*** Begin section ***

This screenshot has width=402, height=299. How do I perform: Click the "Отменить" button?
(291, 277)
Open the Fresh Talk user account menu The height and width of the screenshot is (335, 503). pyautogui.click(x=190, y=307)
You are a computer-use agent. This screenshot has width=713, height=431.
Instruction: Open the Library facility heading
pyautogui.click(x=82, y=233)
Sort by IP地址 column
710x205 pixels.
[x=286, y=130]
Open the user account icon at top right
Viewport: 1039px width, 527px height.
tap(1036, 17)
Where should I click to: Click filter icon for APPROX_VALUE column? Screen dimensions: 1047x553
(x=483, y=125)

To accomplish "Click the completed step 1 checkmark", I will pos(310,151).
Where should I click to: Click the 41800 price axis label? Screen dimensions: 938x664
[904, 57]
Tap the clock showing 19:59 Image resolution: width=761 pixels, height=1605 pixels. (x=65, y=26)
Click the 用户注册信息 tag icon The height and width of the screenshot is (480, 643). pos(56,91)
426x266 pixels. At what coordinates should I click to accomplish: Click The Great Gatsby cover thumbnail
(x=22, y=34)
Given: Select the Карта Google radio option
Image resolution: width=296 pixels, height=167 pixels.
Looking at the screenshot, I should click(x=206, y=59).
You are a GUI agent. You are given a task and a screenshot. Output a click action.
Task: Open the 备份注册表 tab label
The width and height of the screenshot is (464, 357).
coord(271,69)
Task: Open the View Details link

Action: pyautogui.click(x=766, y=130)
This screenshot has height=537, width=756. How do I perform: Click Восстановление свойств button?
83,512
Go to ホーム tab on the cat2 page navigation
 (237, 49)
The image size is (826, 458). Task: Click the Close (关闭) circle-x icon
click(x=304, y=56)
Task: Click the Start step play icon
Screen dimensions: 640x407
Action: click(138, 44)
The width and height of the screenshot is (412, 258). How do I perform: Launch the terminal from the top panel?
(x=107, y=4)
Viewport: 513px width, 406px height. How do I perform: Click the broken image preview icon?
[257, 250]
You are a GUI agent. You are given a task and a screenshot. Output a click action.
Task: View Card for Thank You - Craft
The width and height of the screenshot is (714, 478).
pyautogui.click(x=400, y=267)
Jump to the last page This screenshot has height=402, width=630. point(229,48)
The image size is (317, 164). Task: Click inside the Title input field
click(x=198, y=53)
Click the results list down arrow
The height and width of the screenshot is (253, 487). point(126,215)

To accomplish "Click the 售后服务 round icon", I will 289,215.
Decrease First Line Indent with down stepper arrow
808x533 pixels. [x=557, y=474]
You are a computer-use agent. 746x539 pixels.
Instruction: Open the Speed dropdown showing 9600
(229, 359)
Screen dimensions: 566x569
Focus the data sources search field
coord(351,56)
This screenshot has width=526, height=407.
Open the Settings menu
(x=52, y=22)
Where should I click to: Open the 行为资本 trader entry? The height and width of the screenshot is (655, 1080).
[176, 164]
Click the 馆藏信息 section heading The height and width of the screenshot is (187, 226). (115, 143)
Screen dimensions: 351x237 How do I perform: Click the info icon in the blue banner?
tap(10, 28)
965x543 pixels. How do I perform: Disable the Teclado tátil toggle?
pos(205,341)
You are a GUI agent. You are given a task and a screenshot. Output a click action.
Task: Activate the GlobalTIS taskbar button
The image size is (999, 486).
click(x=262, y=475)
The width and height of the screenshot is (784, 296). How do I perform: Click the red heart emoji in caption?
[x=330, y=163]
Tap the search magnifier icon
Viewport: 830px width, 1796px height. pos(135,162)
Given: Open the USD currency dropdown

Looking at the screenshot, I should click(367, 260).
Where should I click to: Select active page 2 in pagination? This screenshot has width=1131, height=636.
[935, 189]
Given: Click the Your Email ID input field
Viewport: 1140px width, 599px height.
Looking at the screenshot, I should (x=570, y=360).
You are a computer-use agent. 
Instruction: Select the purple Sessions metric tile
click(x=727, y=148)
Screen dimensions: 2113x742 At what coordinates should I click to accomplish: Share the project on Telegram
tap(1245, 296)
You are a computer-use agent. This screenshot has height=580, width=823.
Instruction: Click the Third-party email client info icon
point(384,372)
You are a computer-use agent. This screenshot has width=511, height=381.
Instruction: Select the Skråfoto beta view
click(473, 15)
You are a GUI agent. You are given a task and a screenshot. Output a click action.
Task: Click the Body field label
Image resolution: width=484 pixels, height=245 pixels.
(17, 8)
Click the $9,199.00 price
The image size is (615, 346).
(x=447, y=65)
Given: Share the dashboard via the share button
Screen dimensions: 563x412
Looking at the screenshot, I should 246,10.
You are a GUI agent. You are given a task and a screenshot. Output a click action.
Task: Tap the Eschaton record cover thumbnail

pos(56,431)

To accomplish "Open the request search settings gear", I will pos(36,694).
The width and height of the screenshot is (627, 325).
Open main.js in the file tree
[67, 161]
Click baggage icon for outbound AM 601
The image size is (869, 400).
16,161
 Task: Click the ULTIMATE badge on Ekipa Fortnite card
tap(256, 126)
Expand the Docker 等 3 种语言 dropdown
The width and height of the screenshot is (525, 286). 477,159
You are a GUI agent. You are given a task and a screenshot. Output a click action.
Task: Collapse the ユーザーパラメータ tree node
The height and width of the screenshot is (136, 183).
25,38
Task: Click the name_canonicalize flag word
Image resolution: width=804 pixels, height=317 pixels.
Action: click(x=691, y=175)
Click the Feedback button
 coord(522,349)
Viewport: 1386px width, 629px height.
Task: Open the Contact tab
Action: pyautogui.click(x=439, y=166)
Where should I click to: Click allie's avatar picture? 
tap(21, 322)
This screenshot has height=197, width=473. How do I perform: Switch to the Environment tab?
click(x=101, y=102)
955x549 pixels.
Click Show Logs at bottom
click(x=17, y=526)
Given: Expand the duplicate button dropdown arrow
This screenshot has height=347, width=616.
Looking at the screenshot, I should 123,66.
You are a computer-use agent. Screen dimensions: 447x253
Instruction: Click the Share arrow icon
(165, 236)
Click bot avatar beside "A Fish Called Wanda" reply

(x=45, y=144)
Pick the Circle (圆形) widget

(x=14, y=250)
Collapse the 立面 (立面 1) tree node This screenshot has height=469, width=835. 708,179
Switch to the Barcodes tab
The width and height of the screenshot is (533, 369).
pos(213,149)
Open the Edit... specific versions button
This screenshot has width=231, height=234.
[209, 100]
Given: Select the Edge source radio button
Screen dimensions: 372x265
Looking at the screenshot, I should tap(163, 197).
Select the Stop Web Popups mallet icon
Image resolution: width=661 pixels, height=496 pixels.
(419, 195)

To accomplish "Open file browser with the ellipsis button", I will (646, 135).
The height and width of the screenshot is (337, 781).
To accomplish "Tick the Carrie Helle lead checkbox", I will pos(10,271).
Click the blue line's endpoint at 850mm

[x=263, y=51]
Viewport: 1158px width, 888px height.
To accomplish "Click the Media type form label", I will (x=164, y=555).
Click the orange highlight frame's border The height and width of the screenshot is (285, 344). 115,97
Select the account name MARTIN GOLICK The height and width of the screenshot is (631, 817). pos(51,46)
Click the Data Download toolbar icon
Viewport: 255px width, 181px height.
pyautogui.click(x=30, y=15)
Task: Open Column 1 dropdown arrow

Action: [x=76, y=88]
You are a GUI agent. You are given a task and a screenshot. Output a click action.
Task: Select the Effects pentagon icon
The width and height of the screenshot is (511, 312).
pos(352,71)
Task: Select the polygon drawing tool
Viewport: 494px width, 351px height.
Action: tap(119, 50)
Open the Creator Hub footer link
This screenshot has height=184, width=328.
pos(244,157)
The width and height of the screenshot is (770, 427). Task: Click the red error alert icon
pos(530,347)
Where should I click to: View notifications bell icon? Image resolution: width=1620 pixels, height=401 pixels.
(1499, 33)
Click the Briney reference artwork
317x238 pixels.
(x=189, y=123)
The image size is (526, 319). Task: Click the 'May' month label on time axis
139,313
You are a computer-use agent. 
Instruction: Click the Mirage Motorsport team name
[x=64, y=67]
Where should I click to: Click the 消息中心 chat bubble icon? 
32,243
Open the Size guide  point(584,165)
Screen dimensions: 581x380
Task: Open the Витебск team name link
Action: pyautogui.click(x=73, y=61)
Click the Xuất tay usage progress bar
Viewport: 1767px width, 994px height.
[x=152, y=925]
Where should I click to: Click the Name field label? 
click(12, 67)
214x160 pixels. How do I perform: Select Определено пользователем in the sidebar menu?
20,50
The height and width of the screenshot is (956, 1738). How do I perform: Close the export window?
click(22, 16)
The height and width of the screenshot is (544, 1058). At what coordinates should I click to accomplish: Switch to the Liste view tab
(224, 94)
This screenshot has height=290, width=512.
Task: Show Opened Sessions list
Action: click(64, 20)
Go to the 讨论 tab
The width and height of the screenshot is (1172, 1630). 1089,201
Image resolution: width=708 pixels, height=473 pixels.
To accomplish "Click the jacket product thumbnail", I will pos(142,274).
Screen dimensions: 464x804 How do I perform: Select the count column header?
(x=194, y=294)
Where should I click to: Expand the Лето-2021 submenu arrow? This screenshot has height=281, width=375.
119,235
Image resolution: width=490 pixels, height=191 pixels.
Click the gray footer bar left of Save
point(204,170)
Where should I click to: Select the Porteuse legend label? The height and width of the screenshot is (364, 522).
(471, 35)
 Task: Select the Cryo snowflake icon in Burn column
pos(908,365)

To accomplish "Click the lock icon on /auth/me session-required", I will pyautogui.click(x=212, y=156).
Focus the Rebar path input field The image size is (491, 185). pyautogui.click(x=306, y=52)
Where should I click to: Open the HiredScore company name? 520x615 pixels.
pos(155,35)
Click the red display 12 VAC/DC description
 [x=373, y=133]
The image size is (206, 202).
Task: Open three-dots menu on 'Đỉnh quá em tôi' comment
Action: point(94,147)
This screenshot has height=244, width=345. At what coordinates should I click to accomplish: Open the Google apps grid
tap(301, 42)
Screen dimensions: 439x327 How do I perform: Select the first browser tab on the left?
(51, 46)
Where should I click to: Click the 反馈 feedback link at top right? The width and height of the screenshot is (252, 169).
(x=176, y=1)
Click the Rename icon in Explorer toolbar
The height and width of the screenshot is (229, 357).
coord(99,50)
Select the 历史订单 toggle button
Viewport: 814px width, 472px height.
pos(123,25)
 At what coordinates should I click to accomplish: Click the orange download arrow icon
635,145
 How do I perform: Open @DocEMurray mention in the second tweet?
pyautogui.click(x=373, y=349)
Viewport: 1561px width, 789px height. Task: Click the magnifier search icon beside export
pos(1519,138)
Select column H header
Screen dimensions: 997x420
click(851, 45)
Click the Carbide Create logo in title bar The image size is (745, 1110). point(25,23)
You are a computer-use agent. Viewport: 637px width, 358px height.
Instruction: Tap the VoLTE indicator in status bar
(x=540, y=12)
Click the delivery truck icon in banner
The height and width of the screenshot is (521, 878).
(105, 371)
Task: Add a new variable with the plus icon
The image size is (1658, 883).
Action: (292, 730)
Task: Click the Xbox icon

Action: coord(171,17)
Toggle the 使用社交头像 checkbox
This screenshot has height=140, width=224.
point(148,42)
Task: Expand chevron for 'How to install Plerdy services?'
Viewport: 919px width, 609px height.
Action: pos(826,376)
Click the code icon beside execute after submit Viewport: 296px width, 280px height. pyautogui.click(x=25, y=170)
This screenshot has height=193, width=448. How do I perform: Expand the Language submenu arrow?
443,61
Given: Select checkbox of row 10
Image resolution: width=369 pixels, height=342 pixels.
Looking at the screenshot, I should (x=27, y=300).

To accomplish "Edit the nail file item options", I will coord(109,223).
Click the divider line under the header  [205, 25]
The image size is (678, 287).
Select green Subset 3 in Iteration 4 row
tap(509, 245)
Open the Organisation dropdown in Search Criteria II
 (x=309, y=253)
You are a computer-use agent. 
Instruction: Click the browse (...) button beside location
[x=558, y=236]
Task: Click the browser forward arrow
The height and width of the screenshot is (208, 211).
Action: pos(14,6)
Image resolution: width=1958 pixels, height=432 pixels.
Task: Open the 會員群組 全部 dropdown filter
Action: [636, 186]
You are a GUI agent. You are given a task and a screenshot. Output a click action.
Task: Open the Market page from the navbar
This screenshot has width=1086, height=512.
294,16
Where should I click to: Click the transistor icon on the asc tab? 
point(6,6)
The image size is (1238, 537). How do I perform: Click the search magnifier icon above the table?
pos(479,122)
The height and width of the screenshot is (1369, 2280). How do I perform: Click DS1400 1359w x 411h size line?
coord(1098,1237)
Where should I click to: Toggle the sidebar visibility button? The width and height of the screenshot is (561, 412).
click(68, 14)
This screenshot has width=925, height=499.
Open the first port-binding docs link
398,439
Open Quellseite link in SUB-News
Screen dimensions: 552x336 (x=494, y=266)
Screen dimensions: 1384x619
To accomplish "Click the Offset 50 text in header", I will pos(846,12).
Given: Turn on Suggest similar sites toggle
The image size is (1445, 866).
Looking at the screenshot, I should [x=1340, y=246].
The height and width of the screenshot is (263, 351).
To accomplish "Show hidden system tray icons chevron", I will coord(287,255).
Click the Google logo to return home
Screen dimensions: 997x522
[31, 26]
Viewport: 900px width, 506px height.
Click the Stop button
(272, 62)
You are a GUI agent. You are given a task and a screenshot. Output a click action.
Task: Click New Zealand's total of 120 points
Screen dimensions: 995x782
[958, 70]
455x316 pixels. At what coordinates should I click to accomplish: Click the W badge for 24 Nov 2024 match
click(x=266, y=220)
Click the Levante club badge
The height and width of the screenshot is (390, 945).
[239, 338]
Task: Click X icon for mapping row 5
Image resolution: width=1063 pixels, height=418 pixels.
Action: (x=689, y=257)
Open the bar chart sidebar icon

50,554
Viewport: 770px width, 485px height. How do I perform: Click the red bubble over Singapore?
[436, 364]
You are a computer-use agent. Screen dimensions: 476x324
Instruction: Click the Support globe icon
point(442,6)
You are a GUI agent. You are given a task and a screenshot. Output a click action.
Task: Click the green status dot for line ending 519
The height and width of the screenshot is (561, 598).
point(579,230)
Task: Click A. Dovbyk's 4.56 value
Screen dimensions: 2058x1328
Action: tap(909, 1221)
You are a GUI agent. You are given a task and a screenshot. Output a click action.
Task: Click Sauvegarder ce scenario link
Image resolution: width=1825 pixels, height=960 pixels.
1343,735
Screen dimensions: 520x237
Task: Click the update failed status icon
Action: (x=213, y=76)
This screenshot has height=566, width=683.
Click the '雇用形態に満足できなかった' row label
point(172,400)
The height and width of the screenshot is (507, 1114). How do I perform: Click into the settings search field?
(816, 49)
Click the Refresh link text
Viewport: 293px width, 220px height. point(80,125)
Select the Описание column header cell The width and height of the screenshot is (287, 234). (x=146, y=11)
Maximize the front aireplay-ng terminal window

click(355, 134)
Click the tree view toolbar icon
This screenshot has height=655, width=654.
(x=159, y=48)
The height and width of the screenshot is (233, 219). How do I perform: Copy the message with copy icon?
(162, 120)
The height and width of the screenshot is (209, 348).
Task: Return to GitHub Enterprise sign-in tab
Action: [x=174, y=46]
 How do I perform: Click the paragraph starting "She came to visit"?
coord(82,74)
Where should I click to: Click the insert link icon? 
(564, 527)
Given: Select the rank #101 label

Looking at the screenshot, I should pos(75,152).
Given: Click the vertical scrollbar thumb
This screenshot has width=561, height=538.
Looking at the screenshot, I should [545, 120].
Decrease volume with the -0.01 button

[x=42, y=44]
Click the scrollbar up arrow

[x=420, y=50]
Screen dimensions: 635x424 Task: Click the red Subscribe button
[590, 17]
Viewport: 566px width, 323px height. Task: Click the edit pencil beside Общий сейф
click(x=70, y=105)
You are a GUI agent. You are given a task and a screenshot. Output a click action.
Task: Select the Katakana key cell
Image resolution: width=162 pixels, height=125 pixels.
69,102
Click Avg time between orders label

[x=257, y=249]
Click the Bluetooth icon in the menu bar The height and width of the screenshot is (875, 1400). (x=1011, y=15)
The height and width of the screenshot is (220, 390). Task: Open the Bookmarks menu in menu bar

*** End section ***

• _WHAT IS EXPECTED_:
Read through the data above. Report each line that has the word "user".

• _OUTPUT_:
Open the Fresh Talk user account menu The height and width of the screenshot is (335, 503). pyautogui.click(x=190, y=307)
Open the user account icon at top right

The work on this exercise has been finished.